Original pieces from his productions, his homes and personal wardrobe, original artworks by Coward and his designers, costumes, letters, photos, and video will combine to reveal new dimensions of Coward’s enduring creative legacy.
- original vintage dresses by couturiers Molyneux, Hartnell, and Stiebel in the style of costumes that were created for Coward productions
- a reconstruction of the legendary Molyneux white satin dress worn by Gertrude Lawrence in Private Lives
- the Douglas Hayward chocolate brown tuxedo worn by Coward in the 1968 film drama, Boom, and two of Coward’s iconic dressing gowns
- paintings by Coward; and original set and costume design sketches and other artwork by Oliver Messel, Cecil Beaton, Doris Zinkeisen, Oliver Smith, Gladys Calthrop, Clemence Dane, William Nicholson, and Rex Whistler
- the famous ‘Wings of Time’ and other original furnishings that adorned Coward’s various homes, and
- contemporary fashions influenced by Coward’s world from leading designers, such as Georgina von Etzdorf and Anna Sui.
The free exhibition, which runs until 16 May 2021, is a unique partnership between the City of London Corporation, The Noël Coward Foundation, and The Noël Coward Archive Trust.
The show coincides with the 100th anniversary of his West End debut as a 19-year-old playwright. I’ll Leave It To You, which he wrote and appeared in, premiered at the New Theatre (now, renamed the Noël Coward Theatre) in 1920.
Wendy Hyde, chair of the City of London Corporation’s Culture, Heritage and Libraries Committee, said: “This free and widely anticipated exhibition will be a must-see for anyone interested in visual art, costume and stage design, and the history of British theatre, as well as admirers of Coward’s plays, songs and films.
“My colleagues and I are looking forward to seeing how this show will throw a spotlight on one of the most popular and stylish performers of his age.”
A range of Covid-19-related safety measures have been introduced at the gallery, including deep cleaning every day before opening; hand sanitiser stations; one-way routes with two-metre social distancing markers, and card and contactless payments only in the gift shop.
The art gallery received the ‘We’re Good to Go’ industry standard and consumer mark, led by Visit Britain / Visit England, ahead of its reopening in early August.
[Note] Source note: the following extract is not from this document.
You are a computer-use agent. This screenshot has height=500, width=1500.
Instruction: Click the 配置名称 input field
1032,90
Brad Rosenstein, curator of Noël Coward: Art & Style, said: “Coward is especially celebrated for his verbal wit, but Art & Style will remind us that his original productions were also visual feasts for their audiences, a vital element of his theatrical world shaped by the extraordinary designers with whom he worked, and his own brilliance as a director.
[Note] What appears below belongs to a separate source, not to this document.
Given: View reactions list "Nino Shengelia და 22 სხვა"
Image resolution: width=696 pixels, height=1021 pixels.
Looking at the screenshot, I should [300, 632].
“These productions had an international influence on fashion and were reflected in Coward’s personal style – from his wardrobe to home décor – and just like his plays and songs, still seem fresh, contemporary, and surprising today.”
Elizabeth Scott, principal curator at Guildhall Art Gallery, added: “Immaculately dressed, charming, erudite, and devastatingly witty, Noël Coward was an icon of his time, and the exhibition will feature some remarkable pieces of art, costume, and memorabilia to pay tribute to his enduring style and legacy.
“This ground-breaking exhibition will enjoy a six-month run and were he alive today, we feel sure that Coward would be expecting it to generate the type of ‘unqualified praise’ that he once memorably spoke of.”